Tumor Associated Macrophages (TAMs) are key immune cells which help to modulate the body’s own anti-tumor immune response. TAMs circulate in the region immediately around the tumor, called the tumor microenvironment. Once recruited by the tumor, TAMs can help to promote growth and spread of tumor cells. They can also help to stimulate the formation of new blood vessels (angiogenesis) to feed the tumor.
TAMs are generally thought to ‘polarize’ into anti-tumor M1-type or pro-tumor M2-type cells, depending on outside signals they receive. This is a growing field of research, and scientists are still working to understand just how and when TAMs can polarize to promote or inhibit cancer growth. However, there is emerging evidence that polarization of TAMs may in part be influenced by the metabolic state (i.e. nutrient availability) of the tumor microenvironment. In this way, TAMs and cancer cells may also be able to directly influence each other, depending on their own metabolic activity (Vitale et al, 2019).
In line with this, emerging evidence also suggests that the COC Protocol medications (which can help to influence cell metabolic activity), may help to beneficially modulate the anti-tumor activity of TAMs and other immune cells.
For example, a 2018 lab study found that metformin can ‘skew’ TAM polarization in the tumor microenvironment from pro-tumor M2 to anti-tumor M1. Metformin inhibited both tumor growth and angiogenesis in this study (Wang et al. 2018). Other studies suggest metformin may also boost other immune cell functions, potentially helping to increase abundance of (anti-cancer) tumor infiltrating lymphocytes, and enhancing the cancer cell-killing ability of T-cells (Pereira et al 2018).
Mebendazole has also been shown to help initiate the TAM mediated anti-tumor immune response. In one study, gene expression profiling in mebendazole-treated breast cancer and leukemia cells showed that mebendazole strongly upregulated several genes related to activation of the anti-tumor M1 monocyte/macrophage (i.e.

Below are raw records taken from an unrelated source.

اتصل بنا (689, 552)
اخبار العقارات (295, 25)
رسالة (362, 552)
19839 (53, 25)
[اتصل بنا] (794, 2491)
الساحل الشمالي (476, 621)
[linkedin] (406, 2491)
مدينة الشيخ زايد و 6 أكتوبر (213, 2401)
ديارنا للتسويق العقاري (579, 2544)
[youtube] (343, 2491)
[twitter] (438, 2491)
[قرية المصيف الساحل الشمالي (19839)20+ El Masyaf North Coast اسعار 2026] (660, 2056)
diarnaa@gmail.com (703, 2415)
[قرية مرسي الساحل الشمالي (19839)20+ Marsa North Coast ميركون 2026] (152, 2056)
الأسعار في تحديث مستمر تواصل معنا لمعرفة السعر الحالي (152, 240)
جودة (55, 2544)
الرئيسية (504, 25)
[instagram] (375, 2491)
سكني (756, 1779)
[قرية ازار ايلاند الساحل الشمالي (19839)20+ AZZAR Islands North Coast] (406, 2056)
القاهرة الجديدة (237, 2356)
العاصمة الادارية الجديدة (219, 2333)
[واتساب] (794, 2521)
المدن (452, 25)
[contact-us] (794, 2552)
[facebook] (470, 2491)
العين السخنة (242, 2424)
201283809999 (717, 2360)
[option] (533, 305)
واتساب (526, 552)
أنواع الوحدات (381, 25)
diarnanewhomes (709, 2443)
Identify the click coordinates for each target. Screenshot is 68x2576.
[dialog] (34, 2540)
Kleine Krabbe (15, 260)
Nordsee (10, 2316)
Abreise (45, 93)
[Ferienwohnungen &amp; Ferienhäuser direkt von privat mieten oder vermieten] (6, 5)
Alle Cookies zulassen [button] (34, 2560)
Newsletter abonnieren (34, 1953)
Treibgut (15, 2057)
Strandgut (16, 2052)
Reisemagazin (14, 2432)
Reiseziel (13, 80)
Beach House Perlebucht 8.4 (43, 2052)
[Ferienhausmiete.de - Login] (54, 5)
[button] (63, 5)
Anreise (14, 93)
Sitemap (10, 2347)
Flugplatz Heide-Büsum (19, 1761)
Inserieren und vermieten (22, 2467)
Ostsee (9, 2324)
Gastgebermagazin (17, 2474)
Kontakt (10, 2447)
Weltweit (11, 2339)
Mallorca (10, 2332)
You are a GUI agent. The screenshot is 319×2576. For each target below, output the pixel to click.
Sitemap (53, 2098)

TAMs). A further lab study in colon cancer cells also showed that mebendazole’s tumor suppressive effect is intrinsically linked to monocyte/macrophage immune cell response (both studies reviewed in Guerini et al 2019).
Further reports suggest that statins and doxycycline can also have antitumor effects on TAM polarization and other immune cell functions. For example, in a study which analyzed samples from patients with lung cancer, statin use was associated with reduced levels of pro-tumor TAMs, and reduced tumor invasiveness (Dujaily et al. 2020). And in a mouse model of breast cancer, statin helped to improve anti-tumor T cell infiltration into tumors, and decrease the number of M2-type TAMs. Initiation of new cancerous lesions in these mice was also decreased (Mira et al. 2013). In a different study using a mouse model of breast cancer, doxycycline slowed tumor growth, and this effect was associated with changes in levels of cytokines and TAMs (Tang et al. 2017).
Purpose of this article
This article is an overview of some of the scientific and medical published literature concerning the medications which comprise the patented Care Oncology protocol. Care has been taken to select relevant articles supporting the off-label use of these medicines in a clinical setting for the adjunct treatment of cancer. This article does not purport to be a comprehensive review of all the evidence, nor does it capture all the potential side-effects of such treatment.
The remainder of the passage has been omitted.